How To Meditate
Meditation can have an incredible impact upon our daily lives and our mental health. For us, it has become a vital component in living healthily and well. Here we give some tips on different forms of meditation and how to meditate.
The most essential and beneficial form of meditation. This practice consists of (ideally) sitting in the lotus or half lotus position while focusing your complete attention on your breath. Allowing your mind to become clear and empty for the duration of the meditation.
Similar to the Core Meditation to begin with, but after achieving focus, the practitioner begins to contemplate the nature of a chosen object/subject etc. For example, we might want to think on the nature of self, how the self came to exist, physically and mentally, as well as the connections between self and other.

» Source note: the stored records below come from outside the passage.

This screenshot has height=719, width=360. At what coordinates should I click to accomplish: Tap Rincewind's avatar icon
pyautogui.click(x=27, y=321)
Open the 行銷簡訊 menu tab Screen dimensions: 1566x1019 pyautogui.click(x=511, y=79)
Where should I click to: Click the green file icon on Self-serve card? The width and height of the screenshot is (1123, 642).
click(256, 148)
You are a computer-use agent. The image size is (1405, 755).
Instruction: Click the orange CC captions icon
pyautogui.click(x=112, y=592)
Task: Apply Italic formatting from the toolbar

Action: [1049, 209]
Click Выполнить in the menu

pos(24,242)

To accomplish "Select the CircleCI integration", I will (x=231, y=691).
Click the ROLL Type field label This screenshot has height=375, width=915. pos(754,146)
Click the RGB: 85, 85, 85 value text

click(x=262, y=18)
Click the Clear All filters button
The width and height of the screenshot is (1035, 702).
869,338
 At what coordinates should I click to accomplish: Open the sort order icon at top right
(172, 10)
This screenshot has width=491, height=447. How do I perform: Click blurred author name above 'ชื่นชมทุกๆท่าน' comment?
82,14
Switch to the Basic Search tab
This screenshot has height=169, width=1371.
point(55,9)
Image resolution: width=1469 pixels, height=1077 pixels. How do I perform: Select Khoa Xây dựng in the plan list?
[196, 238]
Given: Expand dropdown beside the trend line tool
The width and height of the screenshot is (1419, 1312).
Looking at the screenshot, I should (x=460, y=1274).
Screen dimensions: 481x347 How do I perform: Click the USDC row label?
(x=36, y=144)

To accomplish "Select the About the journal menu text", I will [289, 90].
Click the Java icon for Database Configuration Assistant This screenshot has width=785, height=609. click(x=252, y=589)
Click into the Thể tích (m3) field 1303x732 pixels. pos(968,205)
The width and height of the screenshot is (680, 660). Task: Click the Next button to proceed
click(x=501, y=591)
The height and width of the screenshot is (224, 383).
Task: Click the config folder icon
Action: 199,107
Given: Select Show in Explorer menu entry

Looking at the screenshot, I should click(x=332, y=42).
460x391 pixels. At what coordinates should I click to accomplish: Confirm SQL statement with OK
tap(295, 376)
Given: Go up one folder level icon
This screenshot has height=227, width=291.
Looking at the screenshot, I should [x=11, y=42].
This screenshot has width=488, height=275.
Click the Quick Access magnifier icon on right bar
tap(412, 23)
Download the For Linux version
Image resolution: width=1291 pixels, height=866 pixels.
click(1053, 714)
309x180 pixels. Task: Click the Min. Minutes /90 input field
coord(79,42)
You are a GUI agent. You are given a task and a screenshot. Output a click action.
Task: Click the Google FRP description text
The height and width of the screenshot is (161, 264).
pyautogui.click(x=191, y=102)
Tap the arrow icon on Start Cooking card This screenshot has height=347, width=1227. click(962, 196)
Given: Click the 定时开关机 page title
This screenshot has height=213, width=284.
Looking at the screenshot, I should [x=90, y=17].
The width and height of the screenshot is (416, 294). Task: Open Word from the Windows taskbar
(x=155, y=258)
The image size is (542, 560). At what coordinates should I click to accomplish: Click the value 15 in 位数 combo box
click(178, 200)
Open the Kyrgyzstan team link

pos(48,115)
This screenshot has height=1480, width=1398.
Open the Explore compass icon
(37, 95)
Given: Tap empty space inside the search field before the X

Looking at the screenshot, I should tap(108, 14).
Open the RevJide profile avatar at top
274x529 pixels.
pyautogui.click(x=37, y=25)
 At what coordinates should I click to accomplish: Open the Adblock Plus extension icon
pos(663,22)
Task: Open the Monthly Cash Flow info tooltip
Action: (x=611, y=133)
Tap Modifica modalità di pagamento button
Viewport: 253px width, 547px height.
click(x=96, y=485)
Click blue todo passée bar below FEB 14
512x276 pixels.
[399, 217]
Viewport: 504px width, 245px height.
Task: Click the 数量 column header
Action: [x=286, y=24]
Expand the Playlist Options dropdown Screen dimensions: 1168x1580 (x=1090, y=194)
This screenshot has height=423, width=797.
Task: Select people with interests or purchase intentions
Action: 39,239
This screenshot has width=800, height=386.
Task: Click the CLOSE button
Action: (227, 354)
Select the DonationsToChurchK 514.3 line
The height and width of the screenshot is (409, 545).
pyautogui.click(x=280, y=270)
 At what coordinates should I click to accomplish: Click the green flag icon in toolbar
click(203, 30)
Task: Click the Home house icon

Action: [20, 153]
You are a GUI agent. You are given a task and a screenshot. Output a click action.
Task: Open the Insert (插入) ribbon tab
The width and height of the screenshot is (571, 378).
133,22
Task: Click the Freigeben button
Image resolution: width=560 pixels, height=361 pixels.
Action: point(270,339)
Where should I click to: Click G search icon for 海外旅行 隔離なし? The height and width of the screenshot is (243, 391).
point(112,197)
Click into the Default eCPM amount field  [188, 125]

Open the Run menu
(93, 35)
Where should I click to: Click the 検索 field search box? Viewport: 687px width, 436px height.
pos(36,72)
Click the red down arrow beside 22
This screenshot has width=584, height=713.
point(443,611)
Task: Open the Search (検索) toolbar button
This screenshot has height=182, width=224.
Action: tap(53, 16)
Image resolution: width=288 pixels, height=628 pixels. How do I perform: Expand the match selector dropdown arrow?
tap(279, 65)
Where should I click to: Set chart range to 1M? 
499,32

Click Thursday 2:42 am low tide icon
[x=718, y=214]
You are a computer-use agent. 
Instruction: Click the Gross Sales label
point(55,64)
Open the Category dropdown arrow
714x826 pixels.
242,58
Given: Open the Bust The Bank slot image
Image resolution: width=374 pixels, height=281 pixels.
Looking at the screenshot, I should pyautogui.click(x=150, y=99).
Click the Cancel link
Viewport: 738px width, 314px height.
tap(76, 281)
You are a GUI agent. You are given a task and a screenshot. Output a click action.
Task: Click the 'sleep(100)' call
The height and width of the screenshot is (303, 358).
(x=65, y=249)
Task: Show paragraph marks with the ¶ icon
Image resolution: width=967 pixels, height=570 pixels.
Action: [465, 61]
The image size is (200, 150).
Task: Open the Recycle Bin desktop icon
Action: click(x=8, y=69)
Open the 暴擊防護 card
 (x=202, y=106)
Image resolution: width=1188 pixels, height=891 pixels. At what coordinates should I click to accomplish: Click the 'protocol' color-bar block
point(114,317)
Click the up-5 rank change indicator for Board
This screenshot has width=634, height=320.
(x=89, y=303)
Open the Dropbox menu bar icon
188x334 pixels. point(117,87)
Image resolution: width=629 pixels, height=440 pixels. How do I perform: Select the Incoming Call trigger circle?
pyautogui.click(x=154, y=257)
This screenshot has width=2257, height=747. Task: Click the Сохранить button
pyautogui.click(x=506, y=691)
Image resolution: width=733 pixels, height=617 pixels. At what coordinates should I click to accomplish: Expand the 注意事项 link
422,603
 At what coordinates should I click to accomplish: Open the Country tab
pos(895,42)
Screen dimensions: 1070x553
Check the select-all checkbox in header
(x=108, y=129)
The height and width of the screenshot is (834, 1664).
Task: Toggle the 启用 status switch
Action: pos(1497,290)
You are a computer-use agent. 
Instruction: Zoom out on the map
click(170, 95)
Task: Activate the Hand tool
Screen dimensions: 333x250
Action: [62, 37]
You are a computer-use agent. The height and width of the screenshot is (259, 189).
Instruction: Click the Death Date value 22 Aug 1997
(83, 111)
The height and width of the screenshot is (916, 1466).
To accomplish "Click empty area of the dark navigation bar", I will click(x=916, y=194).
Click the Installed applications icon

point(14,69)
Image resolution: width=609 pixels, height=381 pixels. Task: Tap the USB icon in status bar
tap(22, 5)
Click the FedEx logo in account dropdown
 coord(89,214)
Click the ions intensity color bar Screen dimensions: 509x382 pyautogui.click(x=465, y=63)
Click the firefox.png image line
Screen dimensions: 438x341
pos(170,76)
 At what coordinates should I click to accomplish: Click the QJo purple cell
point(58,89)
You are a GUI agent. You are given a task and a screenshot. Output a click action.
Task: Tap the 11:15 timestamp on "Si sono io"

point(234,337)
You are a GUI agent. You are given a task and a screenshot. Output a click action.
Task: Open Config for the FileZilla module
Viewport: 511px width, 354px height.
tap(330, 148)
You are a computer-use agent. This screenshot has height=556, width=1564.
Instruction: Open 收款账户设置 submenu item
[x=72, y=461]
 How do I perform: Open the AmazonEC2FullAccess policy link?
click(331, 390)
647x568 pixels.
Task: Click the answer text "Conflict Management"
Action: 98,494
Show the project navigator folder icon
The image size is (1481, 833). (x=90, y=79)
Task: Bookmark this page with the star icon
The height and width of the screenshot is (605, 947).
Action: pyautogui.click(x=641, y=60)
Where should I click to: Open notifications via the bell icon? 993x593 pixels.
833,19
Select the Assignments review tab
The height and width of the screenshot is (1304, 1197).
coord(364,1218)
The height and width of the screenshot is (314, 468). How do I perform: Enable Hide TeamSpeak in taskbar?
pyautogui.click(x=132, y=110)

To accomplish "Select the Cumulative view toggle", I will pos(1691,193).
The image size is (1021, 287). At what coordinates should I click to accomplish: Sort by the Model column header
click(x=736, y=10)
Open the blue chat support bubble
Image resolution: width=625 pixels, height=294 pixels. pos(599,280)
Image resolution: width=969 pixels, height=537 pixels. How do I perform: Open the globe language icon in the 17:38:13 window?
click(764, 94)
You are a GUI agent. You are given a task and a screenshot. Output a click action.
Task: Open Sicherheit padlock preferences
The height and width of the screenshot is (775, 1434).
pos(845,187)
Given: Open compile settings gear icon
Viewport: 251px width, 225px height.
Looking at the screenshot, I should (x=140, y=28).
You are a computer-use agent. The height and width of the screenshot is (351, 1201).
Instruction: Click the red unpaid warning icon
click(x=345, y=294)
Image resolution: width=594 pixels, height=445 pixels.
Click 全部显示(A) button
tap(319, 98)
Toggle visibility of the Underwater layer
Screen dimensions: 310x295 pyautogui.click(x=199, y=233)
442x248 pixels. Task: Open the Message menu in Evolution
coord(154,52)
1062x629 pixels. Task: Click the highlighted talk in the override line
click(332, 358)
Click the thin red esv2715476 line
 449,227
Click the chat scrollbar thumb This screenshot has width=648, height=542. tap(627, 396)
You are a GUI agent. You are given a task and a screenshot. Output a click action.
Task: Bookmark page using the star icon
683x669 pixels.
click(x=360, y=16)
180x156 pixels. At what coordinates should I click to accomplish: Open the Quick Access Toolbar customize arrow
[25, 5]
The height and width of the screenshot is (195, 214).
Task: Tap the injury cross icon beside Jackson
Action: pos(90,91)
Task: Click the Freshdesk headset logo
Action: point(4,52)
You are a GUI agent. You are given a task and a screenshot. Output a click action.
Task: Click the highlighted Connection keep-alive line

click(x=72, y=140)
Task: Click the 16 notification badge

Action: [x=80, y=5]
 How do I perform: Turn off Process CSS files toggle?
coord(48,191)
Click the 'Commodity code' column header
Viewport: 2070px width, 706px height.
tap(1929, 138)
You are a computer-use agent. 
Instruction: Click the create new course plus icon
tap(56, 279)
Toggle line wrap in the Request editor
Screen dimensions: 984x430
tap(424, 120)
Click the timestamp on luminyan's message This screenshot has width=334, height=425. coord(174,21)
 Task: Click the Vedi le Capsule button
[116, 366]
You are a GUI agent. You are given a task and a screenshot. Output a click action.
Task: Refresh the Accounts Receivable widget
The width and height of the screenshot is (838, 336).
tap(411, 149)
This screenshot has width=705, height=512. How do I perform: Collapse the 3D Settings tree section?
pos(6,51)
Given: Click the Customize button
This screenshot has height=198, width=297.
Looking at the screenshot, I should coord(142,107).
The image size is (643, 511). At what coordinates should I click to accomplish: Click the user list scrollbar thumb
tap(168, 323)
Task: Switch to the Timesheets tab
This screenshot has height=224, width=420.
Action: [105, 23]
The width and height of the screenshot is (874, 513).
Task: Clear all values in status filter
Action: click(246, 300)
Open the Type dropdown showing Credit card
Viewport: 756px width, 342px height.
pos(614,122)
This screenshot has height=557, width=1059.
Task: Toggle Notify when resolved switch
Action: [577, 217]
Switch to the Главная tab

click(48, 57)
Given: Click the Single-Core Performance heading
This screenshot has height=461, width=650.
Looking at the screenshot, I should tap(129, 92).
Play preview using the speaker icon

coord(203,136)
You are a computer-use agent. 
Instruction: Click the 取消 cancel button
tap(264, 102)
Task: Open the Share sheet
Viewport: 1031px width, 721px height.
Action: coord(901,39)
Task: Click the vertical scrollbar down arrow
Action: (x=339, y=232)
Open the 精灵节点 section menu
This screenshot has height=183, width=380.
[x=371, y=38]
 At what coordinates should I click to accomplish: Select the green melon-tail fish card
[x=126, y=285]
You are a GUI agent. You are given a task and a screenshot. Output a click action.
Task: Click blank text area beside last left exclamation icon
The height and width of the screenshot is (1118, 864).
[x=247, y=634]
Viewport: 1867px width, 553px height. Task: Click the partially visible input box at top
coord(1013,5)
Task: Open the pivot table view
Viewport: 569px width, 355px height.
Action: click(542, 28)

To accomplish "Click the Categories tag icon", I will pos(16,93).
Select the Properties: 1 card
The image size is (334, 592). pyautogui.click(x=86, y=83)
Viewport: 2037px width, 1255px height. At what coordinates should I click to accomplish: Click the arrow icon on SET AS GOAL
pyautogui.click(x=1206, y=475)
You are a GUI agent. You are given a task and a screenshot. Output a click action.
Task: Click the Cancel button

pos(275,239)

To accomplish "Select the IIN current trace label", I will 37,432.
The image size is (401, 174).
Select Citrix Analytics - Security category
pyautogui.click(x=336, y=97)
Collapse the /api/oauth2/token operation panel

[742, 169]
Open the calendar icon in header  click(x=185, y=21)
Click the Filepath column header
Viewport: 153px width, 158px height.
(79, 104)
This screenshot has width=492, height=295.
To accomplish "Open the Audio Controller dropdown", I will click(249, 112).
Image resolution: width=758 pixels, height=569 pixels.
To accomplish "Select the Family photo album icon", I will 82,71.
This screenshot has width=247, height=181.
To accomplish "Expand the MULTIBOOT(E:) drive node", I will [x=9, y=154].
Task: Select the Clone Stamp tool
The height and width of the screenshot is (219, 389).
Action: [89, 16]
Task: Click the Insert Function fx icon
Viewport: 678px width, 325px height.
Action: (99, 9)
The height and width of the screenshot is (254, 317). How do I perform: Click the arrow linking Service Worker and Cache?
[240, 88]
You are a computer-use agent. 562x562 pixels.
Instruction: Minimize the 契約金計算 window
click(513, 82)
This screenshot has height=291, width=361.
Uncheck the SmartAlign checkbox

Or perhaps we might contemplate an issue we are facing, experience every angle of the issue, realising the reality of it and mentally overcoming it.
Similar to the Core Meditation but after achieving focus the practitioner begins to repeat a mantra or affirmation in their mind, with the goal of achieving the affirmation. For example, if the practitioner wanted to achieve a state of calm, they could repeat the words ‘I feel peaceful, I am calm.’ In theory, the repetition of the phrase will convince the mind and then body that the practitioner is calm. This should be done while maintaining alert breathing.
Again, begin with the basics of the Core Meditation and when focus has been achieved the practitioner can begin to visualise an image in their mind of something they want to achieve. The idea being, that by repeating this process the practitioner can attract what he/she is visualising. Those who believe in the law of attraction will often use this form of meditation to achieve goals.